(Dataset entries)
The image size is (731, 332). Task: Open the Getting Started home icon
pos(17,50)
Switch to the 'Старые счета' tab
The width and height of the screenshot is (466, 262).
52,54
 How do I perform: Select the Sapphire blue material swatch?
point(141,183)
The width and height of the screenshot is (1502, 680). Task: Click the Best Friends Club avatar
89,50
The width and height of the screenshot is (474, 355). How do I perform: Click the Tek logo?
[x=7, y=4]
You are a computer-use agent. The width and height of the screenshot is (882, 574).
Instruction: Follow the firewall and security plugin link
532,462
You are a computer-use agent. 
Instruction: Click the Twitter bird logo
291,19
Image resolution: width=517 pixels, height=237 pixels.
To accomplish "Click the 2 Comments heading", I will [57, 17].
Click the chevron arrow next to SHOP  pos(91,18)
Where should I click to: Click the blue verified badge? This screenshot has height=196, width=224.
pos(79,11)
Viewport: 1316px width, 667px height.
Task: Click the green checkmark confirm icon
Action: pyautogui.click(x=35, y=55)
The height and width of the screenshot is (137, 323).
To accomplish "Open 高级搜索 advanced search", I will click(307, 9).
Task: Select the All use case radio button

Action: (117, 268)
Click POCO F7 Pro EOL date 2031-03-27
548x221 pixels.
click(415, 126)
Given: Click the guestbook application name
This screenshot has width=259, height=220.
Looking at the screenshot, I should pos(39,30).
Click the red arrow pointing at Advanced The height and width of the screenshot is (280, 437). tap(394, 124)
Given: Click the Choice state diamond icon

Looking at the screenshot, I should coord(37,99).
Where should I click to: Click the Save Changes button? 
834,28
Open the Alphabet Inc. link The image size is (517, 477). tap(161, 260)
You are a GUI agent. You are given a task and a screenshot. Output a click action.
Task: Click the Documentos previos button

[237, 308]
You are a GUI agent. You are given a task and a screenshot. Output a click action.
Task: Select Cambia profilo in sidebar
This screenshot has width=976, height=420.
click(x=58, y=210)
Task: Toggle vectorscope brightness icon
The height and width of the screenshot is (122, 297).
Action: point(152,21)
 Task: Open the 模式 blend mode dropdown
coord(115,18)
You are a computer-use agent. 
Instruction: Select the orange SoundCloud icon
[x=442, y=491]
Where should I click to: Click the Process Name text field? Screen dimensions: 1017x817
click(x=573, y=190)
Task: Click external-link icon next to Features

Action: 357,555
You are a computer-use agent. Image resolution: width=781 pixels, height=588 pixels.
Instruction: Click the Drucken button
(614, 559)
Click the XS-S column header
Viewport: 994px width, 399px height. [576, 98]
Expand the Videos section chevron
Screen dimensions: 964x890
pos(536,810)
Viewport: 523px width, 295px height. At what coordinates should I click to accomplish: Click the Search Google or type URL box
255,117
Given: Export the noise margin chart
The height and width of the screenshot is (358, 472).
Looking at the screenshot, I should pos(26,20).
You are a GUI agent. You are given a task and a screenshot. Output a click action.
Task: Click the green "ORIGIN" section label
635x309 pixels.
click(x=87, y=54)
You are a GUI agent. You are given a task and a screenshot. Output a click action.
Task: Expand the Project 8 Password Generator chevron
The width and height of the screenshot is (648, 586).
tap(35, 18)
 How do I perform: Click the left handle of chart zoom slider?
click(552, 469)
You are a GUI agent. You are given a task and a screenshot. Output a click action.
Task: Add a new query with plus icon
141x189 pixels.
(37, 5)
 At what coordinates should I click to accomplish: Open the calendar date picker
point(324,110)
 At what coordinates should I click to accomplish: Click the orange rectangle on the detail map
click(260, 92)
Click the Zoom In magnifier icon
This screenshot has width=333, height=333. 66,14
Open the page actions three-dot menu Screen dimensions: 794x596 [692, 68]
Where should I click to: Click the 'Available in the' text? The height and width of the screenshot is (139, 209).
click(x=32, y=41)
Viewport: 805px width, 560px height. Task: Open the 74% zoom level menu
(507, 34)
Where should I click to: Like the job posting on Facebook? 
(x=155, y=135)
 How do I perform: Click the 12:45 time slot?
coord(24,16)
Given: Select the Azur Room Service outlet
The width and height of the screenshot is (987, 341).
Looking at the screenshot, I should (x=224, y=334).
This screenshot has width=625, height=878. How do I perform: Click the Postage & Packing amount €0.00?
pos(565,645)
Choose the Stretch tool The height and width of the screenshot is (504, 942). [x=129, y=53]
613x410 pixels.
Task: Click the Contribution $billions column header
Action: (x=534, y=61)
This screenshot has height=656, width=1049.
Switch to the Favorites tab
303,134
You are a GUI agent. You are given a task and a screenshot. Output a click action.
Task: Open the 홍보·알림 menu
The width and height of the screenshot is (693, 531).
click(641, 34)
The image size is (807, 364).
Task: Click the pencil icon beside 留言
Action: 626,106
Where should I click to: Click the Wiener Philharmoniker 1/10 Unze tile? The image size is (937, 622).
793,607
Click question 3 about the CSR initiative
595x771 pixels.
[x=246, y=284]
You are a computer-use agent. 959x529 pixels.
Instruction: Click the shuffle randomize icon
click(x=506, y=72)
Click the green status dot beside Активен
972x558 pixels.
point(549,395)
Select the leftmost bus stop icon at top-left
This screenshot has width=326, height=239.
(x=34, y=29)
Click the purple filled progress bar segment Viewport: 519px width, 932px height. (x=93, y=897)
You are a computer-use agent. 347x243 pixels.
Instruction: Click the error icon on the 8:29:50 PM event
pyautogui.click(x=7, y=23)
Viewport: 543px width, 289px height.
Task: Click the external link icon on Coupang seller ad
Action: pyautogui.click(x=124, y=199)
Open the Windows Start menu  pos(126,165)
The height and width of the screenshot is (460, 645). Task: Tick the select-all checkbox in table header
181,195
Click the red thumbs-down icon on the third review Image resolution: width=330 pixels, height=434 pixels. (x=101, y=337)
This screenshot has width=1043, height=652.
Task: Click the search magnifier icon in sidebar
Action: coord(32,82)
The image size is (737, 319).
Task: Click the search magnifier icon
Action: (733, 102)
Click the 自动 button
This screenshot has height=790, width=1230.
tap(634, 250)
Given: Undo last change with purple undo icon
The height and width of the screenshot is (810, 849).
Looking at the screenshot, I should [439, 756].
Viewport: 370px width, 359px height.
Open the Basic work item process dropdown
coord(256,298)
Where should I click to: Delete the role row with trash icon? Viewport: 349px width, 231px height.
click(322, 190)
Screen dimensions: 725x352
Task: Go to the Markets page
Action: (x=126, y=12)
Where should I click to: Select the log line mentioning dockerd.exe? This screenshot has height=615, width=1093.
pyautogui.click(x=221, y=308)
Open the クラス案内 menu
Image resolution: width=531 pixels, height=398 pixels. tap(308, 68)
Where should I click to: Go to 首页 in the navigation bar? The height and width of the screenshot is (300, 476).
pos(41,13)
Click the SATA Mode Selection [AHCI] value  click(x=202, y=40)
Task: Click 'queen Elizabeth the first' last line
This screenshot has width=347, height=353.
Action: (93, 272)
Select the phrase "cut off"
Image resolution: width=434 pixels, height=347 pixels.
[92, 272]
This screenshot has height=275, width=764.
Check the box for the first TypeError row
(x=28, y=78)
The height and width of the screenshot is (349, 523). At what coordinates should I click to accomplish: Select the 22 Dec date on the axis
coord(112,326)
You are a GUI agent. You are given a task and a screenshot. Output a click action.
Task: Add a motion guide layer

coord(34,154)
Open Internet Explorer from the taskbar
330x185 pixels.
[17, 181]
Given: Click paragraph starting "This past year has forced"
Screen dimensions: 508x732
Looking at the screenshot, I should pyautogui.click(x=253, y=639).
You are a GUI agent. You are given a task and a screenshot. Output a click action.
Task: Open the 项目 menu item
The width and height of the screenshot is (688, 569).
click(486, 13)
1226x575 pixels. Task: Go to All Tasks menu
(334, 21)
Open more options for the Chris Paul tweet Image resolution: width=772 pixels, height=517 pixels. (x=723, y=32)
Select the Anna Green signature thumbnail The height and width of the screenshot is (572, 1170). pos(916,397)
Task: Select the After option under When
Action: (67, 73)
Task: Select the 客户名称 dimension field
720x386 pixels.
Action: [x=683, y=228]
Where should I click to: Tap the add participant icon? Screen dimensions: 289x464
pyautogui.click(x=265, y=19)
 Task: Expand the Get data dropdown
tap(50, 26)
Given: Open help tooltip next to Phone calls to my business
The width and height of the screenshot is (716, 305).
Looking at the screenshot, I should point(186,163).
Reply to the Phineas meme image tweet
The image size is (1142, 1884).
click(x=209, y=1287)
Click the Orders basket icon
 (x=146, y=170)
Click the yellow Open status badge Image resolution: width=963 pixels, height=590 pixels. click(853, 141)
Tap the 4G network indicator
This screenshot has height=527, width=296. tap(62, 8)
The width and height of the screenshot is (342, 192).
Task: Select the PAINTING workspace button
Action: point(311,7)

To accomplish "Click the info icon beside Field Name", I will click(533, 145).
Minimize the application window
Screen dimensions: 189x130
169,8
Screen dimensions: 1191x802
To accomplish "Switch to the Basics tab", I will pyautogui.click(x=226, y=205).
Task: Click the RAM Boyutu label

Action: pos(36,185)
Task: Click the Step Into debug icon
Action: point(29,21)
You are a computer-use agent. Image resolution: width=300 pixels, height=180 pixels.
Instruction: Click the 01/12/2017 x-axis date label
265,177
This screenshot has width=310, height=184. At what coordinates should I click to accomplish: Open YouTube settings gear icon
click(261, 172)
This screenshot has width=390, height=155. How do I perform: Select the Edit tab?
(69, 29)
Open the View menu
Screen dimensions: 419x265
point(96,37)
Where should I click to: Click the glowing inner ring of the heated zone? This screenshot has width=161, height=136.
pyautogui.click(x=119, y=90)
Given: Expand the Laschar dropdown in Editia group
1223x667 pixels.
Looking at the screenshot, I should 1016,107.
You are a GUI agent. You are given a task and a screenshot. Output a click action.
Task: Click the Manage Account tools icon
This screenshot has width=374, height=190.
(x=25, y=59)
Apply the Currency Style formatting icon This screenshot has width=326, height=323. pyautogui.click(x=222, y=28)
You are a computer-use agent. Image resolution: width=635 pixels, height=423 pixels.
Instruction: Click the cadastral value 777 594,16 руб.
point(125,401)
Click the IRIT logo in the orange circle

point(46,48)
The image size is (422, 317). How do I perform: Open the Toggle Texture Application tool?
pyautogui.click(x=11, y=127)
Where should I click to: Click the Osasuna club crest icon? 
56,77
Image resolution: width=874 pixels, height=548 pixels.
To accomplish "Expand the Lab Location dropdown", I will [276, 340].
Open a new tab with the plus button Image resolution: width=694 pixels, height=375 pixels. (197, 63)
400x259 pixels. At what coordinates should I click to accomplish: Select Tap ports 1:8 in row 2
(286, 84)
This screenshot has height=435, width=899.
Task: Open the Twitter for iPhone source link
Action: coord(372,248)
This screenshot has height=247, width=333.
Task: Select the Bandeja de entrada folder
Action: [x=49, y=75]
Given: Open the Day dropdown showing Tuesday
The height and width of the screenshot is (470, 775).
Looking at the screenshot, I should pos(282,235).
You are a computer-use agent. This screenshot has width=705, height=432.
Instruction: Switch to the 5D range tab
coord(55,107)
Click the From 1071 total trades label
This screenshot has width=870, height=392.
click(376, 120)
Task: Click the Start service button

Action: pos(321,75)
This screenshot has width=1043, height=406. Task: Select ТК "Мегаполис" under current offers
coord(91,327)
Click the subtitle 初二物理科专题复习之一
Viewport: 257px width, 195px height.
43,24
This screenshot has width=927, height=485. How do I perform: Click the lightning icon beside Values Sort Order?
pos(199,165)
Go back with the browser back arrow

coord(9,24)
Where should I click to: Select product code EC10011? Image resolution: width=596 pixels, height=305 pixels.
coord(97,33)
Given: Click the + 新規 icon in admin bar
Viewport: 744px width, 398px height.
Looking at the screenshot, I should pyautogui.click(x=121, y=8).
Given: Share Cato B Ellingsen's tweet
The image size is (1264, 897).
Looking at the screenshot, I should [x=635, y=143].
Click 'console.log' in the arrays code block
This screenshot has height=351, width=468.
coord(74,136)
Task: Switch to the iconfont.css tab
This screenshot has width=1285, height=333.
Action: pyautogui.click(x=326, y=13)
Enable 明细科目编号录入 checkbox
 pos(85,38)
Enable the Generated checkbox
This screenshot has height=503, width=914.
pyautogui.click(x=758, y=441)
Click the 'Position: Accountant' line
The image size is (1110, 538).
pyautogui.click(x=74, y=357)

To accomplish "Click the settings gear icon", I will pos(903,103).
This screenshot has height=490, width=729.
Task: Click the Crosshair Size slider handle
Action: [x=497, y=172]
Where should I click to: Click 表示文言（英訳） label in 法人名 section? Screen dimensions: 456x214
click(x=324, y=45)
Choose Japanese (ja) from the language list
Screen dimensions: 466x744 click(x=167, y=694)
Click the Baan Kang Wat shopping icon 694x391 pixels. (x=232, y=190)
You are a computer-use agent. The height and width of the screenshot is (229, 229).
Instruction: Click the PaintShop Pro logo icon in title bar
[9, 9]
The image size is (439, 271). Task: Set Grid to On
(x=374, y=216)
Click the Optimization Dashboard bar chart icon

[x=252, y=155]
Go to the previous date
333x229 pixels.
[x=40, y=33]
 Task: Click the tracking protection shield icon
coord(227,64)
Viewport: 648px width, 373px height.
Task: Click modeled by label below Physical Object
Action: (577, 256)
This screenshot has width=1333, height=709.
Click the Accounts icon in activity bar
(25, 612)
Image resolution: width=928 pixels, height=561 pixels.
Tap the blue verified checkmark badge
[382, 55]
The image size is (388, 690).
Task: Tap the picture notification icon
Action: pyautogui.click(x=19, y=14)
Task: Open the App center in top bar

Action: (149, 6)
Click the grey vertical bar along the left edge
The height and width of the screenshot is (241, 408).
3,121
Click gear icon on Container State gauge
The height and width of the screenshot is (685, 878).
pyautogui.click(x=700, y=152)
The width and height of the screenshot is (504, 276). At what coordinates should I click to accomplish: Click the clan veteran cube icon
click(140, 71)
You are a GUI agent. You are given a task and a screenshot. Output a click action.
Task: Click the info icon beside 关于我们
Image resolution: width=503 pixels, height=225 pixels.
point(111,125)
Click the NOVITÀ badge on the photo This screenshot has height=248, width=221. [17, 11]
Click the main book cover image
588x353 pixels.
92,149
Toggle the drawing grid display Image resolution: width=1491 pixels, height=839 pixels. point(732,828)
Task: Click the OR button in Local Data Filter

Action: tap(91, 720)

▸ **Exercise**: All lines above containing the string "purple": copy each one.

▸ **Response to the exercise**:
Click the purple filled progress bar segment Viewport: 519px width, 932px height. (x=93, y=897)
Given: Undo last change with purple undo icon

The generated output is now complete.